Selina Nkoile is the kind of woman who sees possibilities where others see obstacles. In Kenya’s Rift Valley, many Maasai girls like Nkoile marry before they can finish secondary school. So when she learned that her alma mater, Naning’oi Girls’ School, the first and only girls’ school in the area, was at risk of closing due to low enrollment, she called together a community of volunteers to save it. “We told them that if we just sit down and wait, we can never have change,” Nkoile says in a YALI Voices podcast.
One morning, Nkoile and a team of volunteers borrowed a car and drove to villages around Kajiado County, knocking on doors to enroll girls in school. They were accompanied by police because then parents would be more likely to cooperate when Nkoile explained that girls’ education is compulsory under Kenyan law. In a few hours, they had enrolled 45 girls.
That day, they moved the girls four hours west of Nairobi to Naning’oi Girls’ School in Mosiro. Five more girls set out for the school on their own. “They would come home, find that their sisters are not there, and they ran to school,” Nkoile says. “So it got to 50.”
Nkoile does much of this work alone since other volunteers, particularly the young men, fear community backlash against educating girls. “They were saying that the parents will be angry at us and curse us. But I always tell them as long as you’re doing the right thing, there’s no way anybody can do anything to you.”
She organized another trip in June to enroll more students. “I know that education is the only way to a good future and education is the only way to an empowered society. So, my heart bleeds knowing that there are many kids out in the village who are being denied this opportunity. That’s what I decided I will do until I see that the girls are going to school.”
This Mandela Day, Nkoile wants the YALI Network to help others. “I just want to tell the YALI members to get out of their comfort zones and help a person who is not able to – to maybe help a child who is not able to afford an education or help someone who cannot pay them back.”
Listen to YALI Voices to hear more about Nkoile’s work through her nonprofit organization, Nashipai Maasai Community Project, or read the complete interview transcript below:
U.S. DEPARTMENT OF STATE
YALI Voices Podcast: Selina Nkoile
SELINA NKOILE: I mean, there’s a lot to be done in the communities, but I just want to tell the YALI members to get out of their ways, to get out of their comfort zones and help someone who cannot pay them back.
VOICE OVER: This is the YALI Voices podcast, your home for sharing the best stories from the Young African Leaders Initiative Network. In this edition of YALI Voices, we spend time with Selina Nkoile.
SELINA NKOILE: My name is Selina Nkoile. N-K-O-I-L-E.
VOICE OVER: Selina is from Mosiro, in Kenya’s Rift Valley. She is a youth advocate and a fierce supporter of the right of women and girls to receive a formal education.
Right now, Selina is doing all she can to keep open a school dedicated to serving young girls in her Maasai community, including going door to door to make sure all eligible girls and their families are aware of their rights. It’s a very tough job, and one for which she receives no compensation. For her, the work of letting girls learn has its own rewards.
MS. NKOILE: Currently, I’m a community volunteer, and I’m also a trained youth advocate on sexual reproductive health and trait issues. And we’ve been working with the community ever since I completed high school, ’cause I did not get a chance to go to college because in my community, mostly, they don’t value girls and also girls’ education, so you will be so lucky to get a chance to go to college, ’cause that would mean selling off a lot of cows, which cows are the most important asset in our community.
------------
▶ [EXERCISE TASK 1] For each statement below, say whether it agrees with the text about Selina Nkoile, answering yes or no and quoting the words from the text that decide it. (a) Nkoile and the volunteers enrolled 45 girls in a few hours. (b) Nkoile went on to college after finishing high school. (c) The young men among the volunteers take on much of the work alongside Nkoile.

▶ [Element lookup records]
------------
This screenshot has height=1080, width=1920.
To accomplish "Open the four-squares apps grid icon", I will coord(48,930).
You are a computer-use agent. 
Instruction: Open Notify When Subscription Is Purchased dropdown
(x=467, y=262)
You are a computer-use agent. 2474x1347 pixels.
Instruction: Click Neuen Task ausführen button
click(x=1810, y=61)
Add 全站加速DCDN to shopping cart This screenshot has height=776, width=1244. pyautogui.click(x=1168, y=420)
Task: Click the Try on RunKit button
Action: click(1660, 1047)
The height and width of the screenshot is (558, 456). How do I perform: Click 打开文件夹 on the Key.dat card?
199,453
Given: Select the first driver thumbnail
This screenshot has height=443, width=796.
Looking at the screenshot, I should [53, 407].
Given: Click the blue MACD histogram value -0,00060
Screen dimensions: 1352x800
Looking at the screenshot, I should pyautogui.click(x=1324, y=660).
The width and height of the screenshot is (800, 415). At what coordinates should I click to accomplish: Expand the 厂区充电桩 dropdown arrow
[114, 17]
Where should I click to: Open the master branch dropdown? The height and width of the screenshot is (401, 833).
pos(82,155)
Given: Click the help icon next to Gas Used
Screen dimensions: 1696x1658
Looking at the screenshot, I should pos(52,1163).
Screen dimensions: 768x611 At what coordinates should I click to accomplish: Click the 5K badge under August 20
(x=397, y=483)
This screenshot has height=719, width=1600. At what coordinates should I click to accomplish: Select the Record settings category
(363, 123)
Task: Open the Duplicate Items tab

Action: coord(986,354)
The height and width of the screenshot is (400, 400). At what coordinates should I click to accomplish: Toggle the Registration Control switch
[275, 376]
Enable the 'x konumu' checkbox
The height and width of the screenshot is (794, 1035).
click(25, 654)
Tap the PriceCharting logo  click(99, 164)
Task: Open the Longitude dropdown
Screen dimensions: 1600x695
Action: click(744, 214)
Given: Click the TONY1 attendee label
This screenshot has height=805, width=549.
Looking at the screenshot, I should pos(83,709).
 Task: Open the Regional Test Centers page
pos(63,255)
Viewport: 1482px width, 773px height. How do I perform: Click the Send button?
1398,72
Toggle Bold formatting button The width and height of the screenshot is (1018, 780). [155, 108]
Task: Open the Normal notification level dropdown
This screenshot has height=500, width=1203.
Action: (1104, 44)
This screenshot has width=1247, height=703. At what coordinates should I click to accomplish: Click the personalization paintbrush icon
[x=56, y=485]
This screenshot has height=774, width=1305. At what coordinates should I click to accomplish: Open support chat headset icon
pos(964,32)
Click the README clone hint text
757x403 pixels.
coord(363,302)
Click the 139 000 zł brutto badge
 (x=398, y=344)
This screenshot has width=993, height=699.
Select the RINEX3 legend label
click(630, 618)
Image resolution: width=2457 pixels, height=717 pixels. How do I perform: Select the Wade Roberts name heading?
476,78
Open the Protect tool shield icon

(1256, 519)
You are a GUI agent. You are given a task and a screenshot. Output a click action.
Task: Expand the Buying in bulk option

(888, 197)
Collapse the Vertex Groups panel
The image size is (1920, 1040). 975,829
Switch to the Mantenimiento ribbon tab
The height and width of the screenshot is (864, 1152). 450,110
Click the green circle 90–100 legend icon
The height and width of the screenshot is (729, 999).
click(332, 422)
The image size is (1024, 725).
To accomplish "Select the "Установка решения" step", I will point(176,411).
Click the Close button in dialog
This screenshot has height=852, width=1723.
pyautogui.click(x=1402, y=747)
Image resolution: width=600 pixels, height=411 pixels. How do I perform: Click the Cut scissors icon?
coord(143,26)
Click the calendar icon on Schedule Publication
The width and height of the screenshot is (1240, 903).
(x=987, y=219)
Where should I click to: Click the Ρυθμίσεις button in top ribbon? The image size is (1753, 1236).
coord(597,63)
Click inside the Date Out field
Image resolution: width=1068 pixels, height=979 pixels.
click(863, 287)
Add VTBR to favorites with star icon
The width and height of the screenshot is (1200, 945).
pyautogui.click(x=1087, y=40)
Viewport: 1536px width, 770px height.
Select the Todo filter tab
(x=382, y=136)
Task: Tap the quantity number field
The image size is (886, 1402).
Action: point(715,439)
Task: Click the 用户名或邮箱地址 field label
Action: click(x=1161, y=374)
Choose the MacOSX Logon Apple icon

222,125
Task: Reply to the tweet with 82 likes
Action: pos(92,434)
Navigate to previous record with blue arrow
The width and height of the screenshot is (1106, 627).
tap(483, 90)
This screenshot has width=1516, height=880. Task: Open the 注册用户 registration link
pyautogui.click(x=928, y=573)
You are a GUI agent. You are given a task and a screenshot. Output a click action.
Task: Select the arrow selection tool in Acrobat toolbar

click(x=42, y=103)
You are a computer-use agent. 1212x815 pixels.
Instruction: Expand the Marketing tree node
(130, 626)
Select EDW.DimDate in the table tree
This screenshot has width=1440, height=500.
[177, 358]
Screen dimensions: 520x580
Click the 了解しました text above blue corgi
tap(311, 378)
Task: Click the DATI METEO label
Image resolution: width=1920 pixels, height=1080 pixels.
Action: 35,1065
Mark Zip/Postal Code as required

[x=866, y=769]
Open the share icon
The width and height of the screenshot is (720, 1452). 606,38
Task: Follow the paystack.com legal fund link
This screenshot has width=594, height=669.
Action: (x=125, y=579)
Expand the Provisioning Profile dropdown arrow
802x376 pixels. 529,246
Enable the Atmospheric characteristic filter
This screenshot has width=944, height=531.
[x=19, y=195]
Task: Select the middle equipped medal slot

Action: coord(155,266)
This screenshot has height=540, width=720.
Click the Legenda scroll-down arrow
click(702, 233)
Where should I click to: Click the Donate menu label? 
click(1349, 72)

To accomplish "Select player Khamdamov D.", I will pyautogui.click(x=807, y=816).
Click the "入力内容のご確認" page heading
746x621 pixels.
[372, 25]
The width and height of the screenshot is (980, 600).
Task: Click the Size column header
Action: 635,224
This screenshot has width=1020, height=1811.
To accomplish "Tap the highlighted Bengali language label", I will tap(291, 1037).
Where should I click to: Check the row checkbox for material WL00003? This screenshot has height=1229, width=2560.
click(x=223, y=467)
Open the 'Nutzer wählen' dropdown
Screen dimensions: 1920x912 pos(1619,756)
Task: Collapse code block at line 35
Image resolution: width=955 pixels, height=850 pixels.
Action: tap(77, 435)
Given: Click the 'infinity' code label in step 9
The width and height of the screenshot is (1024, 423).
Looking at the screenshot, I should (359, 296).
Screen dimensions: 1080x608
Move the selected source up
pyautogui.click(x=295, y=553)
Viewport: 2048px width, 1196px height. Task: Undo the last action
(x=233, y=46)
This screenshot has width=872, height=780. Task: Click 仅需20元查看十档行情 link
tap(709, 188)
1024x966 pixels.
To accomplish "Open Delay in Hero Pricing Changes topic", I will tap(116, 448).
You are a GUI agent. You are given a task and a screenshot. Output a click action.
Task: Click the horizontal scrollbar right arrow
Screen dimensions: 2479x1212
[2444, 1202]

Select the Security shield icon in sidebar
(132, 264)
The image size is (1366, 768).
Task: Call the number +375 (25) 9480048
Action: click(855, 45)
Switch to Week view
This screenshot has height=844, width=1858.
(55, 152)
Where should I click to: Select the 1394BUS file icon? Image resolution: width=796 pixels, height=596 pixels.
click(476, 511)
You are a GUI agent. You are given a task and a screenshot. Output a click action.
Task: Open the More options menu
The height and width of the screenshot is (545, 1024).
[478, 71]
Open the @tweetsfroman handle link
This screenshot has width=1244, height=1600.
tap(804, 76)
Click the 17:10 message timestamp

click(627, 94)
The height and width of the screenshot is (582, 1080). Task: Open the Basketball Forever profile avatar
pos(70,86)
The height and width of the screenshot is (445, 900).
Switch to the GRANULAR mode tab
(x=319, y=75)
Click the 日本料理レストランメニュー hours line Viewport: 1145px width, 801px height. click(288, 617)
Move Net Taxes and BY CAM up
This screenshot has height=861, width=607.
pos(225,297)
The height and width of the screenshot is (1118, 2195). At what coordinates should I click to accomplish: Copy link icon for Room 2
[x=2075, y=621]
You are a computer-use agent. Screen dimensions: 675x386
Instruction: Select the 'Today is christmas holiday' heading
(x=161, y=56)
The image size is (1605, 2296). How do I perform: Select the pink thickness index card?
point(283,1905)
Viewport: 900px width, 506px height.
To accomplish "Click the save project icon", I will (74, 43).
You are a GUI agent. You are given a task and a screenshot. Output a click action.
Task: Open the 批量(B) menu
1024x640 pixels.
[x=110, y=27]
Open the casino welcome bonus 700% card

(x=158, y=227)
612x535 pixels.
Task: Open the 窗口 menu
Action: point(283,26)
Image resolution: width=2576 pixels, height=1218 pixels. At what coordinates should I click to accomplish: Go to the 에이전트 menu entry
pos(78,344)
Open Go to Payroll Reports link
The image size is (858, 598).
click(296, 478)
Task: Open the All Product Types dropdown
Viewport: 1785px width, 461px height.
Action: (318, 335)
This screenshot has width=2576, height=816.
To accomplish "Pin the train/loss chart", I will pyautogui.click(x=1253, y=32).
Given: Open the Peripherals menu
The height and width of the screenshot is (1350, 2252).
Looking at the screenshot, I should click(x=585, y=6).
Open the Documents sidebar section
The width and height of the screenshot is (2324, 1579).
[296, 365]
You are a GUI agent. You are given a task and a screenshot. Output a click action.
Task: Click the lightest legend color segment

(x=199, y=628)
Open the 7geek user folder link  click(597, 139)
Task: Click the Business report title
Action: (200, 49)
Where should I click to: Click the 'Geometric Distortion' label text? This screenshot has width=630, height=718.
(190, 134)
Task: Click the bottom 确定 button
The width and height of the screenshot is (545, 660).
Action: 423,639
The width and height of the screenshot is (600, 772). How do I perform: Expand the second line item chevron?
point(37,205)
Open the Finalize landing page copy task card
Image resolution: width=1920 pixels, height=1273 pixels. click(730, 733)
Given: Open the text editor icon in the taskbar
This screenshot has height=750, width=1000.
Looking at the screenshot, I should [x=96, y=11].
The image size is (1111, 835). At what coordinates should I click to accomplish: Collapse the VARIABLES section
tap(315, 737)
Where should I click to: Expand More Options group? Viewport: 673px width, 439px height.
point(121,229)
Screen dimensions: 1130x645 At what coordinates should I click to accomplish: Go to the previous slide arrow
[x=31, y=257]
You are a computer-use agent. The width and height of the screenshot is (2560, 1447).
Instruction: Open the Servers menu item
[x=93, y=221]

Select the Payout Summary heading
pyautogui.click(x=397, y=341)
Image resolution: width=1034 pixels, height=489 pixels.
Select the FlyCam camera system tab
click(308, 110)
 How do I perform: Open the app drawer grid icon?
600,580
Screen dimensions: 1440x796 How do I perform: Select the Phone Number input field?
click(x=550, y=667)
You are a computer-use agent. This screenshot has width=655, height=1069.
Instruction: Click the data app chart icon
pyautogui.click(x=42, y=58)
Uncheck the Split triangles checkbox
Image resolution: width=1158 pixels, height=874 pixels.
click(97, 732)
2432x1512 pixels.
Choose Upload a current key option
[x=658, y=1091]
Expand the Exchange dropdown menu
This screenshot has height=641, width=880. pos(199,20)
------------
▶ [EXERCISE TASK 2] Please give the records again from their first line through the line containing "Action: coord(986,354)", replacing "Screen dimensions" with "Screen size" and changing nothing else.

▶ [EXERCISE RESPONSE 1]
(a) Yes: "In a few hours, they had enrolled 45 girls."
(b) No: "I did not get a chance to go to college"
(c) No: "Nkoile does much of this work alone since other volunteers, particularly the young men, fear community backlash against educating girls."

▶ [EXERCISE RESPONSE 2]
This screenshot has height=1080, width=1920.
To accomplish "Open the four-squares apps grid icon", I will coord(48,930).
You are a computer-use agent. 
Instruction: Open Notify When Subscription Is Purchased dropdown
(x=467, y=262)
You are a computer-use agent. 2474x1347 pixels.
Instruction: Click Neuen Task ausführen button
click(x=1810, y=61)
Add 全站加速DCDN to shopping cart This screenshot has height=776, width=1244. pyautogui.click(x=1168, y=420)
Task: Click the Try on RunKit button
Action: click(1660, 1047)
The height and width of the screenshot is (558, 456). How do I perform: Click 打开文件夹 on the Key.dat card?
199,453
Given: Select the first driver thumbnail
This screenshot has height=443, width=796.
Looking at the screenshot, I should [53, 407].
Given: Click the blue MACD histogram value -0,00060
Screen size: 1352x800
Looking at the screenshot, I should pyautogui.click(x=1324, y=660).
The width and height of the screenshot is (800, 415). At what coordinates should I click to accomplish: Expand the 厂区充电桩 dropdown arrow
[114, 17]
Where should I click to: Open the master branch dropdown? The height and width of the screenshot is (401, 833).
pos(82,155)
Given: Click the help icon next to Gas Used
Screen size: 1696x1658
Looking at the screenshot, I should pos(52,1163).
Screen size: 768x611 At what coordinates should I click to accomplish: Click the 5K badge under August 20
(x=397, y=483)
This screenshot has height=719, width=1600. At what coordinates should I click to accomplish: Select the Record settings category
(363, 123)
Task: Open the Duplicate Items tab

Action: coord(986,354)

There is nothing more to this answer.